Thursday, June 22, 2017

Monumental Heraldry at the Burrell Collection, Glasgow


Next stop on our tours around Glasgow was The Collection at the Burrell, some 9,000 objects of art from a wide variety of times and places, the compilation of collector Sir William Burrell and his wife Constance.

One of the first things you see after entering the building is the very impressive 16th Century Hornby Arch, taken from Hornby Castle in Yorkshire, where it served as the main doorway. The Burrell Collection obtained it in 1930 when the estate was broken up and most of the house demolished.


Hornby Castle was largely rebuilt in the late 15th and early 16th Centuries by William Conyers, first Baron Conyers, The house had earlier belonged to the St. Quintin family, until heiress Margaret Quintin married John Conyers.

In the image above, you can see the name "Conyers" carved into the peak of the doorway arch below the arms.

Though in some ways similar to the arms of the Earls of Huntingdon which we have discussed earlier (http://blog.appletonstudios.com/2017/06/im-earl-of-huntingdon-and-youre-not.html), these arms are not those of the Hastings family; note, for example, the different supporters, different quarterings on the shield, and so on. Further, the coronet is that of a baron, not an earl. (I am certain that full-color versions of both the Hastings and Conyers arms would further highlight all of their differences.)

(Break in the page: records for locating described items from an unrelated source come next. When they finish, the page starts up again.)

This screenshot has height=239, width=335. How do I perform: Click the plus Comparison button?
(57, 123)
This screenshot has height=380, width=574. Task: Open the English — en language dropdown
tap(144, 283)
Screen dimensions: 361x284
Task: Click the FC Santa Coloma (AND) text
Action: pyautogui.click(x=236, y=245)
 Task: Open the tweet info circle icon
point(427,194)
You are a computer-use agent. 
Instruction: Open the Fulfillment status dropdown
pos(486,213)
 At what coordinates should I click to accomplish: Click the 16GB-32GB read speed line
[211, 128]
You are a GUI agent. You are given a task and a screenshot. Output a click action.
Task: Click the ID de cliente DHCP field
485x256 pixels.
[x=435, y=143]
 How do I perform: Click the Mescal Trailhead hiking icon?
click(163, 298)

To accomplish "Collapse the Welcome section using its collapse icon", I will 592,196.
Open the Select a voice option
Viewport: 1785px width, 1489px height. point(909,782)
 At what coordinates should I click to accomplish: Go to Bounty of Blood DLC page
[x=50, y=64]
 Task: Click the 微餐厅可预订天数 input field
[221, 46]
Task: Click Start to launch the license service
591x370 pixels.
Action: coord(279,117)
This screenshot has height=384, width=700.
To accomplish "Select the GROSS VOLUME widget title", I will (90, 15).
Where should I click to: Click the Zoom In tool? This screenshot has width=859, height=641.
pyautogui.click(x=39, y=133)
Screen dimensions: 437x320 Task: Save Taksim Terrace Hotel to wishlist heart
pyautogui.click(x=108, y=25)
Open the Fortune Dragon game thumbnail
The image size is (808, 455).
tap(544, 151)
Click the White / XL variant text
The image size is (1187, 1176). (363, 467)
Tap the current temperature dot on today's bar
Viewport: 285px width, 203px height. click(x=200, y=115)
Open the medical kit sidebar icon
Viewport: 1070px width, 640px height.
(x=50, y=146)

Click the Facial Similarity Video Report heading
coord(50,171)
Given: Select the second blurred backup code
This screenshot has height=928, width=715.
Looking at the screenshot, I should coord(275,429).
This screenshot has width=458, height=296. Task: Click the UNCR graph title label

The paternal arms of the Conyers are given in Burke's General Armory as Azure a maunch or, which Baron Conyers of London and Hornby Castle differenced (per the 1568 Visitation of London*) with a crescent or surmounted by another gules in chief. In the carved depiction here (and you may have to click on the image to go to the larger version to see it) the crescent appears on the maunch itself rather than on the field in chief.

* The Visitation of London 1568 published by the Harleian Society notes that "Francis Conyers descended of a younger howse of Conyers of Hornsby in Yorkshire." The Visitation of Yorkshire 1563-64 gives the arms of Conyers of Hornsby as "Saphire a une manche topace, sus la manche une annulet Ruby" (or, in standard blazon, Azure a maunch or, on the maunch an annulet gules (for difference)), which appears to more closely match the Conyers arms depicted here. (The cadency mark on the maunch is hard to make out, but it looks to me more like an annulet than a crescent or a crescent on a crescent.)


I'm not certain that the lion rampant in the alcove above the arms is to be taken for the crest. If you look at the large picture of the Hornby Arch at the top, on the right is a crest, a bull's head. Burke, however, gives the crest of Conyers (of London and Hornby) as A sinister wing gules differenced with a crescent or surmounted by another gules. A different Conyers family (Conyers of Bowlby) used a bull's head with its neck pierced by an arrow as a crest, but not this family, at least that I have found.

Anyway, I'm not entirely certain what the lion here represents.

Additionally, at the top of the Arch on the left side, are two smaller shields, one with three escallops and one with three chaplets or laurel wreaths. I'm not certain who they represent; neither appears to be the arms of the St. Quintins.

You may also notice the paternal arms of a maunch on a small escutcheon at the very top of the work, though I do not see any marks of difference on that shield.

So although some of this display remains a bit of a mystery as far as the identification of all of the quarters, the rampant lion, and the two small shields go, what a grand entrance to a house. We should all be grateful that the Burrell Collection was able to acquire this piece of monumental heraldry when much of the house was demolished, thus preserving it for us to see and share!